Walking through the dense expanse of greenery, exiting it towards the emerald lakes was like having found a piece of priceless treasure after ages. Here camping facilities are arranged on prior notice. Other than that they also provide sites for those who wish to pitch their own tents.
An overnight stay in the camps, facing the night light reflections in the beautiful lake is a ritual for those who come trekking to Chandrashila.
Off to Chopta (Altitude: 8800 feet)
Packing off from the Deoria Tal camp, the next destination was Chopta. This is when the trek gets moderately challenging. The elevation is heightened and without proper gear, I would’ve struggled ten times more to trek.
The pathway can get a bit confusing as it involves walking past the vast forest and there aren’t many people we could spot on the way.
More or less, it’s like a Hansel and Gretel walk through if you have no idea of the route.
Reaching Chopta would take around 8-10 hours depending on how often you stop at pit-stops.
A lot of water points can be found en route, make sure to fill up your bottles before taking off from here. Few of the stops include the ones before Akash Kamini waterfalls and Rohini Bugyal.
If you’re assisted by a trekking guide, they’d direct and halt exactly at these points for refreshing.
There is also a Forest guest lodge on the way where you can choose to relax for a while before continuing the trek.
The ridges are among the best spots to view the sunset. By the time the sun was slowly bidding away, I was almost drained out. The view along with the Himalayan birds chirping away was a sight to the sore eyes.
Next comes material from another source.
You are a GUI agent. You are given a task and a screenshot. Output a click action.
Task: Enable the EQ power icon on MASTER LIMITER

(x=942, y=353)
Trekking trails beginning from Sari follow a pathway between the humble settlements of the Garhwali people. Not long before I reached Chopta, there were small huts made completely out of scratch. I was told that these were the mountain shepherd’s abode.
Reaching Chopta later in the evening, I pitched my tent and wrapped up for the night.
Circuit trek (12100 feet)
I was prepping to leave behind the snow-dusted mountains of Chopta on Day 4. Going in the form of a circuit was the trek from Chopta to Tunganath-Chandrashila and back to Chopta.
This is the main trek and the ascent is a steeper climb. Reaching the peak takes beyond 5 hours and on the way, you’d pass the infamous Tungnath temple.
At an elevation of 12000 feet, the temple is said to be the highest Shiva temple in the world. The vibe radiating from this temple is unmissable. On the entrance there are bells clanging against the wind, colourful buntings fluttering, and the welcoming idol of Nandi before the shrine. Hold the pause button to the trek here, and not only will you get to relax but it’s a great meditational experience.
The brick structure is barely 2 km from the Chandrashila peak. The Upper base is a 45-minute trek from the temple. I wish I could’ve captured an image of the misty trail, but I was beyond mesmerised to have even expressed how I felt about being there at the very moment. Along with this was the cold breeze hitting my face and complete silence other than the sounds of the boot crushing the snow with every step.
On reaching the peak, starts the dilemma of not wanting to go back. The 360-degree view of the entire valley below the high mountain passes, it’s a view you’d wish to see every single day.
This is one of the challenging and exciting treks you could go for, and definitely a rite of passage to the adventure enthusiast within you!